[Work to complete]: Print the entries below verbatim, keeping every line and its order unchanged.

********************

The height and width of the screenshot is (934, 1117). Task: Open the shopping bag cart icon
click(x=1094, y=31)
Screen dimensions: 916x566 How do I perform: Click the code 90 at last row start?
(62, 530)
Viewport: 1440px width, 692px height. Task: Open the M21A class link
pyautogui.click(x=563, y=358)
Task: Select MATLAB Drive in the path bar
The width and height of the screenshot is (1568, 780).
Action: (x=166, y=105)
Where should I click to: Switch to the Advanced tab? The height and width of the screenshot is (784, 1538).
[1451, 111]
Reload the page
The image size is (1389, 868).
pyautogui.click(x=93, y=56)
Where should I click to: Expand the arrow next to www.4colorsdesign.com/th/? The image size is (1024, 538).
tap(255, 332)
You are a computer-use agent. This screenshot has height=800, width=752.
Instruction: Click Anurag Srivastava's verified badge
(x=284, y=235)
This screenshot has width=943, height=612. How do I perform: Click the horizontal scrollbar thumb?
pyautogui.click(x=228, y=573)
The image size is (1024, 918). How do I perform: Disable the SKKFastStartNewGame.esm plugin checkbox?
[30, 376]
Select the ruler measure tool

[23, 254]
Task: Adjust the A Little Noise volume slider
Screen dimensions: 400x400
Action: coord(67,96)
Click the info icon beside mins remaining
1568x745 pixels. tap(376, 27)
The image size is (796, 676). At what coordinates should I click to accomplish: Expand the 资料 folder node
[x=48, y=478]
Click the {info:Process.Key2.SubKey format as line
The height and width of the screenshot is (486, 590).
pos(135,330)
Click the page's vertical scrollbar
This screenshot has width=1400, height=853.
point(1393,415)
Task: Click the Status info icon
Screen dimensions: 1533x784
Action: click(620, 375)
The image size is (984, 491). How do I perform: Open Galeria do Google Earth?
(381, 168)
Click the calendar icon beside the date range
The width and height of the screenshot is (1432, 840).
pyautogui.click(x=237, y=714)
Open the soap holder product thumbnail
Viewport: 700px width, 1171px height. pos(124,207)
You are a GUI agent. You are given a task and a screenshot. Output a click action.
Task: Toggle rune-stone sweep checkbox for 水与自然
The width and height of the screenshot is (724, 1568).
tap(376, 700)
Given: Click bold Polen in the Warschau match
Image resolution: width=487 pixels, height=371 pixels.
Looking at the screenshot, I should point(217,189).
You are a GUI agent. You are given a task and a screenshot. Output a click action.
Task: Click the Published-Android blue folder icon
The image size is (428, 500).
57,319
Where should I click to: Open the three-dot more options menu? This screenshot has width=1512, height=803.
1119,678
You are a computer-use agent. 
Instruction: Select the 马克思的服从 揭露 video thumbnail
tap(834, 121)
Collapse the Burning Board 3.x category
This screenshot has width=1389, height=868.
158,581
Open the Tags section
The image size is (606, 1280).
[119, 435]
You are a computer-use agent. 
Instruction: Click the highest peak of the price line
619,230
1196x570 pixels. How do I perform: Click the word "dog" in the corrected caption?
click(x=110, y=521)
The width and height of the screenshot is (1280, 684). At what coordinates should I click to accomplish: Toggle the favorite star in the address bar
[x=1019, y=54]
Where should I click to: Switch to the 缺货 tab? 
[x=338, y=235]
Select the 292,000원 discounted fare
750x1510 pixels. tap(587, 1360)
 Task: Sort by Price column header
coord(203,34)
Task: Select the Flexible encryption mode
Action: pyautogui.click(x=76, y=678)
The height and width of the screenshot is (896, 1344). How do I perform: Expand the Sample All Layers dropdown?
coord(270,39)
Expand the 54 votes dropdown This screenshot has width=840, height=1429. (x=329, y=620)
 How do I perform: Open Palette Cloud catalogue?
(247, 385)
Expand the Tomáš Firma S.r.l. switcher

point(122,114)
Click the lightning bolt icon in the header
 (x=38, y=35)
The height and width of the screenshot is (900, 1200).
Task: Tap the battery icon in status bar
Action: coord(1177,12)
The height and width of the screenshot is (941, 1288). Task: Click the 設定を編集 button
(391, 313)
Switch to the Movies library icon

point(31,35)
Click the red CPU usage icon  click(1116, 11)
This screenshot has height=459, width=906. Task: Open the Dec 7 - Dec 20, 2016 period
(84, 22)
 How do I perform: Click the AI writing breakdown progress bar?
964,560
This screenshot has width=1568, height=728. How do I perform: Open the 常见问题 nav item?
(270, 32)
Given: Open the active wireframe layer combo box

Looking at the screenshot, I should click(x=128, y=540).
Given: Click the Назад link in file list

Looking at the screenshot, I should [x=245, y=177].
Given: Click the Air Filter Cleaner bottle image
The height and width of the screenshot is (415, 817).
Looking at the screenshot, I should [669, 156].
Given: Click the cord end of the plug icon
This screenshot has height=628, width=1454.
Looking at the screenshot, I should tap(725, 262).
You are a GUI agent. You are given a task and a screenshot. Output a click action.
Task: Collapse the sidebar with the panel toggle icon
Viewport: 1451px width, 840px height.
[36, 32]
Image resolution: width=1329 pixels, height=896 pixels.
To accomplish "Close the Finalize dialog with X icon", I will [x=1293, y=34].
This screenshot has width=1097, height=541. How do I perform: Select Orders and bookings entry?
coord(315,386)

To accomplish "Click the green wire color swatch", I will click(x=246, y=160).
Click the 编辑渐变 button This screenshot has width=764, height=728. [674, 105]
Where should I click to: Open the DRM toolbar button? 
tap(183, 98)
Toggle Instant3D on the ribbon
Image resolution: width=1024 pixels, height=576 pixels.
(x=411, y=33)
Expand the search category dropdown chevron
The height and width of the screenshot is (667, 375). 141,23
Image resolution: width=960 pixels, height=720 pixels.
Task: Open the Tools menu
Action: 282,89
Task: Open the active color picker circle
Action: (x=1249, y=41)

********************

[Result of this exercise]:
The height and width of the screenshot is (934, 1117). Task: Open the shopping bag cart icon
click(x=1094, y=31)
Screen dimensions: 916x566 How do I perform: Click the code 90 at last row start?
(62, 530)
Viewport: 1440px width, 692px height. Task: Open the M21A class link
pyautogui.click(x=563, y=358)
Task: Select MATLAB Drive in the path bar
The width and height of the screenshot is (1568, 780).
Action: (x=166, y=105)
Where should I click to: Switch to the Advanced tab? The height and width of the screenshot is (784, 1538).
[1451, 111]
Reload the page
The image size is (1389, 868).
pyautogui.click(x=93, y=56)
Where should I click to: Expand the arrow next to www.4colorsdesign.com/th/? The image size is (1024, 538).
tap(255, 332)
You are a computer-use agent. This screenshot has height=800, width=752.
Instruction: Click Anurag Srivastava's verified badge
(x=284, y=235)
This screenshot has width=943, height=612. How do I perform: Click the horizontal scrollbar thumb?
pyautogui.click(x=228, y=573)
The image size is (1024, 918). How do I perform: Disable the SKKFastStartNewGame.esm plugin checkbox?
[30, 376]
Select the ruler measure tool

[23, 254]
Task: Adjust the A Little Noise volume slider
Screen dimensions: 400x400
Action: coord(67,96)
Click the info icon beside mins remaining
1568x745 pixels. tap(376, 27)
The image size is (796, 676). At what coordinates should I click to accomplish: Expand the 资料 folder node
[x=48, y=478]
Click the {info:Process.Key2.SubKey format as line
The height and width of the screenshot is (486, 590).
pos(135,330)
Click the page's vertical scrollbar
This screenshot has width=1400, height=853.
point(1393,415)
Task: Click the Status info icon
Screen dimensions: 1533x784
Action: click(620, 375)
The image size is (984, 491). How do I perform: Open Galeria do Google Earth?
(381, 168)
Click the calendar icon beside the date range
The width and height of the screenshot is (1432, 840).
pyautogui.click(x=237, y=714)
Open the soap holder product thumbnail
Viewport: 700px width, 1171px height. pos(124,207)
You are a GUI agent. You are given a task and a screenshot. Output a click action.
Task: Toggle rune-stone sweep checkbox for 水与自然
The width and height of the screenshot is (724, 1568).
tap(376, 700)
Given: Click bold Polen in the Warschau match
Image resolution: width=487 pixels, height=371 pixels.
Looking at the screenshot, I should point(217,189).
You are a GUI agent. You are given a task and a screenshot. Output a click action.
Task: Click the Published-Android blue folder icon
The image size is (428, 500).
57,319
Where should I click to: Open the three-dot more options menu? This screenshot has width=1512, height=803.
1119,678
You are a computer-use agent. 
Instruction: Select the 马克思的服从 揭露 video thumbnail
tap(834, 121)
Collapse the Burning Board 3.x category
This screenshot has width=1389, height=868.
158,581
Open the Tags section
The image size is (606, 1280).
[119, 435]
You are a computer-use agent. 
Instruction: Click the highest peak of the price line
619,230
1196x570 pixels. How do I perform: Click the word "dog" in the corrected caption?
click(x=110, y=521)
The width and height of the screenshot is (1280, 684). At what coordinates should I click to accomplish: Toggle the favorite star in the address bar
[x=1019, y=54]
Where should I click to: Switch to the 缺货 tab? 
[x=338, y=235]
Select the 292,000원 discounted fare
750x1510 pixels. tap(587, 1360)
 Task: Sort by Price column header
coord(203,34)
Task: Select the Flexible encryption mode
Action: pyautogui.click(x=76, y=678)
The height and width of the screenshot is (896, 1344). How do I perform: Expand the Sample All Layers dropdown?
coord(270,39)
Expand the 54 votes dropdown This screenshot has width=840, height=1429. (x=329, y=620)
 How do I perform: Open Palette Cloud catalogue?
(247, 385)
Expand the Tomáš Firma S.r.l. switcher

point(122,114)
Click the lightning bolt icon in the header
 (x=38, y=35)
The height and width of the screenshot is (900, 1200).
Task: Tap the battery icon in status bar
Action: coord(1177,12)
The height and width of the screenshot is (941, 1288). Task: Click the 設定を編集 button
(391, 313)
Switch to the Movies library icon

point(31,35)
Click the red CPU usage icon  click(1116, 11)
This screenshot has height=459, width=906. Task: Open the Dec 7 - Dec 20, 2016 period
(84, 22)
 How do I perform: Click the AI writing breakdown progress bar?
964,560
This screenshot has width=1568, height=728. How do I perform: Open the 常见问题 nav item?
(270, 32)
Given: Open the active wireframe layer combo box

Looking at the screenshot, I should click(x=128, y=540).
Given: Click the Назад link in file list

Looking at the screenshot, I should [x=245, y=177].
Given: Click the Air Filter Cleaner bottle image
The height and width of the screenshot is (415, 817).
Looking at the screenshot, I should [669, 156].
Given: Click the cord end of the plug icon
This screenshot has height=628, width=1454.
Looking at the screenshot, I should tap(725, 262).
You are a GUI agent. You are given a task and a screenshot. Output a click action.
Task: Collapse the sidebar with the panel toggle icon
Viewport: 1451px width, 840px height.
[36, 32]
Image resolution: width=1329 pixels, height=896 pixels.
To accomplish "Close the Finalize dialog with X icon", I will [x=1293, y=34].
This screenshot has width=1097, height=541. How do I perform: Select Orders and bookings entry?
coord(315,386)

To accomplish "Click the green wire color swatch", I will click(x=246, y=160).
Click the 编辑渐变 button This screenshot has width=764, height=728. [674, 105]
Where should I click to: Open the DRM toolbar button? 
tap(183, 98)
Toggle Instant3D on the ribbon
Image resolution: width=1024 pixels, height=576 pixels.
(x=411, y=33)
Expand the search category dropdown chevron
The height and width of the screenshot is (667, 375). 141,23
Image resolution: width=960 pixels, height=720 pixels.
Task: Open the Tools menu
Action: 282,89
Task: Open the active color picker circle
Action: (x=1249, y=41)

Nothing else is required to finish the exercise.